When Patsy Evenson, a K-Mart manager, came to the aid of a wheelchair-bound man, she got his blood and feces on her hands. He had HIV, and she had sores on her hands.

An emergency room physician told her by phone to get to the hospital as soon as possible for preventative treatment for possible exposure to HIV and hepatitis. She went.

K-mart paid her medical bills on a "diagnostic basis" but later denied her workers' comp claim. Evenson's test results so far had been negative, so the company argued that because she had not contracted a disease or suffered any mental or physical injury, there was no "compensable injury" under Oregon workers' comp law.
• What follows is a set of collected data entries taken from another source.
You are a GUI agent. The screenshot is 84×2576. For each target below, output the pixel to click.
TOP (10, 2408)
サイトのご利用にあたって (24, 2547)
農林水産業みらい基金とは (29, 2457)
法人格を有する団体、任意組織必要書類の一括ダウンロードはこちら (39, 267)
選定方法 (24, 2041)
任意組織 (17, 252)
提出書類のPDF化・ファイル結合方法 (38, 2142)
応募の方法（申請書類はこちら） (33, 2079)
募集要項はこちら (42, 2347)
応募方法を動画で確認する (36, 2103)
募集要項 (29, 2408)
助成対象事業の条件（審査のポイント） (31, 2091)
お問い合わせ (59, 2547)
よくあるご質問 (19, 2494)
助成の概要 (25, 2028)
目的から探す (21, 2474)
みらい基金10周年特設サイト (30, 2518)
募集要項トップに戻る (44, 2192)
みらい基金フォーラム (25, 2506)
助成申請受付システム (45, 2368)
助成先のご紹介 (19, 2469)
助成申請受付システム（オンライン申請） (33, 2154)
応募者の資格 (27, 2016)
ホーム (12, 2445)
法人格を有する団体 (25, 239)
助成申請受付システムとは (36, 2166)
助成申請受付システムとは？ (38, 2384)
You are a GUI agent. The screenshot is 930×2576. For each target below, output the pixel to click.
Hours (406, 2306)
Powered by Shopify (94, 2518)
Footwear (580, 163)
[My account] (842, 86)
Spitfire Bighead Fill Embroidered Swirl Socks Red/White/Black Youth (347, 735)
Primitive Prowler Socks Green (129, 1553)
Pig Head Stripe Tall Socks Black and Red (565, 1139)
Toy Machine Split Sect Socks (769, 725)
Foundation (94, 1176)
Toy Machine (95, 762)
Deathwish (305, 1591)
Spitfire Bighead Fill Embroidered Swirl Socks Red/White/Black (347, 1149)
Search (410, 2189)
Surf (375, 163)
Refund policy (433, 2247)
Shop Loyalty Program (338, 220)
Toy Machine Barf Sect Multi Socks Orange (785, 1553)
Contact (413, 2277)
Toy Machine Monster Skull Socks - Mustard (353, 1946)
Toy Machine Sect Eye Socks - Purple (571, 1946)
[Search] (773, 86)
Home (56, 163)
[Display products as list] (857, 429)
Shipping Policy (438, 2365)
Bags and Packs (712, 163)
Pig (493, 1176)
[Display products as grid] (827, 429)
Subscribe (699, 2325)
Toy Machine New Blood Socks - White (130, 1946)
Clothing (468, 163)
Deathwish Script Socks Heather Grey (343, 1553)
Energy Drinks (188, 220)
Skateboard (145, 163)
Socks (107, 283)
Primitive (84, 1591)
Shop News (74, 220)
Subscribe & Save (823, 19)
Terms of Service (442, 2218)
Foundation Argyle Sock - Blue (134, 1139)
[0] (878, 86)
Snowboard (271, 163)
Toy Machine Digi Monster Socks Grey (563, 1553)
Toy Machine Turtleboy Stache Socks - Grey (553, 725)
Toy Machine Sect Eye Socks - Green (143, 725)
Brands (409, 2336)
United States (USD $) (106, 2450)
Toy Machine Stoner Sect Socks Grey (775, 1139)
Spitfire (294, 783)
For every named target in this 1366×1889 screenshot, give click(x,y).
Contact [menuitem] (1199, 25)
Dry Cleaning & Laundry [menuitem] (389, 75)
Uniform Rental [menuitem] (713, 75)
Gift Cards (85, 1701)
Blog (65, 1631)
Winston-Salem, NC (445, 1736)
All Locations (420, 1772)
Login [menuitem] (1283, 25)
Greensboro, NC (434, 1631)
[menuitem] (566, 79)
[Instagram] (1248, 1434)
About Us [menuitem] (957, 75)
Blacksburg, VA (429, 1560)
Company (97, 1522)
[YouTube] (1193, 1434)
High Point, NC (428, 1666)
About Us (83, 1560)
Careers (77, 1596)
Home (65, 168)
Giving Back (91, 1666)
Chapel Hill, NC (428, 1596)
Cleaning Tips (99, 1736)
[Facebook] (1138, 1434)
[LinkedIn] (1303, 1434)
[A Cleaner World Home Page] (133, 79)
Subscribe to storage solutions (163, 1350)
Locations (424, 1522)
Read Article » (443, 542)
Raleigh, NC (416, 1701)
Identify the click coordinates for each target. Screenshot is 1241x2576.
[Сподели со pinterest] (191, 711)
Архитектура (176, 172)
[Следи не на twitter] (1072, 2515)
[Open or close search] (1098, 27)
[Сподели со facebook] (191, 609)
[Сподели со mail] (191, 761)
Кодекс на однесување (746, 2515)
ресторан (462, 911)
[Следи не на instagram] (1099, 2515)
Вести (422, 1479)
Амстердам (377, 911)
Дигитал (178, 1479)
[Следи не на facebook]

A state court ordered the company to pay up. It said the manager didn't need to show actual physical or mental harm, only that she required medical services. (K-Mart v. Evenson, 97-07020; CA A103326, Ore. Ct. of Ap., 2000)

Advice: Employers like K-Mart are right to try to avoid expansion of "compensable injuries" to situations where an employee has only the threat of illness. But pick your battles. This was a unique and sympathetic situation and probably shouldn't have been challenged.

Equally important, the case reaffirms that employers must train their employees to handle situations where employee safety is at risk. Make sure your workers know what safety precautions to take, whether it's putting on protective gloves or calling for help from someone trained to handle such situations.